Jaime Bonilla fue vinculado a proceso en Baja California por peculado, abuso de autoridad y uso ilícito de atribuciones. Así, por primera vez, un exgobernador emanado de Morena entra de lleno a la ruta judicial con posibilidades de terminar en prisión.
EL CASO BONILLA
El expediente gira alrededor de un contrato firmado durante su gobierno por una planta fotovoltaica de Next Energy en Mexicali.
El esquema comprometía pagos mensuales por alrededor de 123 millones de pesos durante 30 años, garantizados con transferencias federales.
Con el tiempo vinieron retenciones de recursos, suspensiones judiciales, denuncias penales y actuaciones de la fiscalía estatal contra otros involucrados.
La audiencia que terminó con la vinculación a proceso duró casi un día completo. Bonilla enfrentará el procedimiento en libertad, con una garantía económica de 100 mil pesos y con un plazo de seis meses para investigación complementaria.
Su defensa insiste en que se trata de persecución política y recuerda que la retención principal ocurrió en 2022, cuando él ya no era gobernador, pero la fiscalía sostiene que la responsabilidad está en el diseño y la firma del esquema original.
RIVALIDAD INTERNA
El expediente no puede leerse fuera del choque político en Baja California. Marina del Pilar ha contado con respaldo político de Claudia Sheinbaum. Bonilla, en cambio, se volvió un personaje incómodo dentro de Morena. Por eso la sospecha de justicia entre rivales internos está sobre la mesa.
Aun así, tampoco se puede reducir todo a una venganza política. El contrato existe, hay rastro financiero y el caso sobrevivió a varios diferimientos, al fuero y al paso del tiempo. Aunque también en México muchas investigaciones sólo avanzan cuando un grupo político pierde protección o entra en conflicto con otro grupo más fuerte.
LOS PENDIENTES
Bonilla no es el único nombre incómodo para Morena. Ahí están Cuauhtémoc Blanco, con señalamientos penales y observaciones de auditoría; Rubén Rocha, con acusaciones públicas sobre su relación con el Mayo; Adán Augusto, con el peso del caso de su exsecretario de Seguridad; Cuitláhuac García, con observaciones de daño patrimonial; Rutilio Escandón, con revisiones por manejo irregular de recursos, entre otros.
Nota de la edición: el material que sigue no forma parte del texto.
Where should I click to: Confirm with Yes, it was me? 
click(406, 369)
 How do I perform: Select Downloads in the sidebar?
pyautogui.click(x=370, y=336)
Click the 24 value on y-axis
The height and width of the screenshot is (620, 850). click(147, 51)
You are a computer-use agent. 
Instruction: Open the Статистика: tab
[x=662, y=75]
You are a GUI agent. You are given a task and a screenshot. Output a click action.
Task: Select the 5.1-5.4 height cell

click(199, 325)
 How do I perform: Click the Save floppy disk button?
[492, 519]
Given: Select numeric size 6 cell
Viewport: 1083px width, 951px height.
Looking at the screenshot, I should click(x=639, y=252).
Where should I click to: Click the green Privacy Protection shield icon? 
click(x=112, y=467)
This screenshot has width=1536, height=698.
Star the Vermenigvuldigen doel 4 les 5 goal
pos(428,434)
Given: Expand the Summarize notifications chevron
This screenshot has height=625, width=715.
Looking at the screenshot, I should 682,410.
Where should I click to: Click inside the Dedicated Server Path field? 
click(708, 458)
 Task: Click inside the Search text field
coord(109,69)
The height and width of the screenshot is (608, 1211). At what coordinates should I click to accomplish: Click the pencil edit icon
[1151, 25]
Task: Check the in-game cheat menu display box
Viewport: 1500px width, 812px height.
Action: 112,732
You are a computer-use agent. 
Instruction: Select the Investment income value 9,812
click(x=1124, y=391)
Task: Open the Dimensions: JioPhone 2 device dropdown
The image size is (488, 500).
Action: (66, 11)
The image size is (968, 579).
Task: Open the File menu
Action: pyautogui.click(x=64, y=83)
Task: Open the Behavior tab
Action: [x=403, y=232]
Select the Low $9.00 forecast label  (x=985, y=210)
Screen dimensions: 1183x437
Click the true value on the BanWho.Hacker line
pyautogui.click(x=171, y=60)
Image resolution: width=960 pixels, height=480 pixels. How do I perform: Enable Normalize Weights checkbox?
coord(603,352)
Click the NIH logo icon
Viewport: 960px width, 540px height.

La diferencia es que Bonilla cruzó una línea que los demás no han cruzado al enfrentarse públicamente con una facción de Morena. Ahora ya está frente a un juez. Por eso su caso funciona como prueba para medir si Morena está dispuesto a permitir que uno de los suyos llegue hasta el fondo del proceso.
EL ESPEJO DEL PRI
El PRI le dejó a Morena una lección. El partido tricolor acumuló exgobernadores detenidos, extraditados y procesados hasta convertir la corrupción estatal en una de sus marcas más visibles. El daño político fue enorme. Sumado a los otros escándalos del sexenio de Peña Nieto, eso se volvió una bola de nieve que terminó en avalancha en 2018.
Por eso la prueba para Morena no está en la foto de Bonilla saliendo de una audiencia. Está en el desenlace. Si hay juicio completo, reparación del daño y castigo a la red entera, el caso marcará un precedente, pero también les abre un dilema existencial. Porque dejar que la justicia avance sería bueno para el país, pero malo para sus ventajas electorales. Pues si cae uno, pueden caer más.
EL DATO INCÓMODO
Desde Palacio Nacional venden que el AIFA está lleno. Las cifras cuentan otra historia: ni siquiera figura entre los aeropuertos con más pasajeros internacionales en el primer bimestre de 2026. Costó casi 80 mil millones y una deuda por cancelar Texcoco que todavía la seguimos pagando.